Saturday night saw us in a faux Wetherspoons where there was good food, a desert called “Berties Belt Buster” that we were more than man enough to handle and some reasonable beer, except for me as I hadn't felt better until mid afternoon so skipped the stuff. By around half nine we realised that everyone else in the pub was many years younger than us and slunk back to the New Inn where the landlord treated us like regulars and nearly poured 5 Abbots until the order was reduced to 2 and a diet coke.
Sunday I felt better and headed down the station. It's very nice even though the tracks have been dramatically reduced. The railway club has it's premises in a weighbridge come warehouse on the edge of the car park and used this to good effect to hang a banner where all the commuters could see it.

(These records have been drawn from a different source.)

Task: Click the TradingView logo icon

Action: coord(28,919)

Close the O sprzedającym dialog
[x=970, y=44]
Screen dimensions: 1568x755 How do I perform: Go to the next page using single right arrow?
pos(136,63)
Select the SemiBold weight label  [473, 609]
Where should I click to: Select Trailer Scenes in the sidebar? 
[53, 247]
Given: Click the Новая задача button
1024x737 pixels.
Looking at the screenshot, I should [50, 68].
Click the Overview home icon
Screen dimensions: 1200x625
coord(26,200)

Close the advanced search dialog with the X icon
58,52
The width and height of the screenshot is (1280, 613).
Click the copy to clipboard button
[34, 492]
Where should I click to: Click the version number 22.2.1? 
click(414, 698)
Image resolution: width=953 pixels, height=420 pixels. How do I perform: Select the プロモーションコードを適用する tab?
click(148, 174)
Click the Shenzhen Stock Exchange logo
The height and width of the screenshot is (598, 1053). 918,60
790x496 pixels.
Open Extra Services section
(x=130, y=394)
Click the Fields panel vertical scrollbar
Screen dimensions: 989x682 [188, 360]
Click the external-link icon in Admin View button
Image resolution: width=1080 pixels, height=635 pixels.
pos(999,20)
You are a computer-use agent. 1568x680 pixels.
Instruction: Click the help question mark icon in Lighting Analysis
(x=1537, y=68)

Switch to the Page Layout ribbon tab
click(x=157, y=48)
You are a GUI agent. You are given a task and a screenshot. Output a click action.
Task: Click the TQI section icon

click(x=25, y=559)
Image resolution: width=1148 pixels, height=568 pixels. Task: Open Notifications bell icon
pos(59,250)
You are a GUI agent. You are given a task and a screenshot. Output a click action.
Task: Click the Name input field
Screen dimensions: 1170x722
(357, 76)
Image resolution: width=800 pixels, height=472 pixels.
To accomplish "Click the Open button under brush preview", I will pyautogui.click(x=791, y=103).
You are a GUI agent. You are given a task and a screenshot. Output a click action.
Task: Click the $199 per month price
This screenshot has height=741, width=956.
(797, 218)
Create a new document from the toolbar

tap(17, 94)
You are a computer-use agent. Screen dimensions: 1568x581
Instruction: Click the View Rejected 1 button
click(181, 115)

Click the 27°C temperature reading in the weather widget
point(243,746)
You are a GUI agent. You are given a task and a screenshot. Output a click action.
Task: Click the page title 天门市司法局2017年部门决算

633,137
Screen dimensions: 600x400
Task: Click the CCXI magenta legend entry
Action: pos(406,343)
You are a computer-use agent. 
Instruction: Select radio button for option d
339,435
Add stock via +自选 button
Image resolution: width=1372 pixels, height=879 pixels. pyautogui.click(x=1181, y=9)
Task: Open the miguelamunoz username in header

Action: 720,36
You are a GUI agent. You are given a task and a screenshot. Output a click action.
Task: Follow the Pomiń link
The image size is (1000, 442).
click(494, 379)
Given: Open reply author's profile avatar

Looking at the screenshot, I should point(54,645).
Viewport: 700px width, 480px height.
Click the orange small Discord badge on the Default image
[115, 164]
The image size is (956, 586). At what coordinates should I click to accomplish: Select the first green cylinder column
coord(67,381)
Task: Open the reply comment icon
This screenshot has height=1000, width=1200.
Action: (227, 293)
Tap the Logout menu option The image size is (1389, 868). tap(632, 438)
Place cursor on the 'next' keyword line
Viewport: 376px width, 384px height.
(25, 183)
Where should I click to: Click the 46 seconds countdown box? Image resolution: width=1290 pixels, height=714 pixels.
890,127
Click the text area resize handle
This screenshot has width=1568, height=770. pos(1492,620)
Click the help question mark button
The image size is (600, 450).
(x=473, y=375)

The show was as expected for a Sunday, quieter and we manged more looking, a bit of layout and trader booking for our own show and more operating. With access to the stands a bit easier I rummaged around under one and bagged several plastic bags of very nice 4mm scale screw couplings for 45p for 6 pairs. They will be adorning new locos in the future. The local cheese supply had been exhausted too so we ate bangers and mash for lunch served by the same girl who had learned that it was OK to boss the crowd around a bit and had gained an assistant. It was cheesecake for desert mind you. Perhaps its the national dish of Chippenham.
Packing up took just over the hour including loading into the van and since Chris and Tim reckoned they could put the layout away on their own (actually we were told we'd be in the way) I was back home stunningly early. A good weekend was had by all, exhibitor and visitor alike.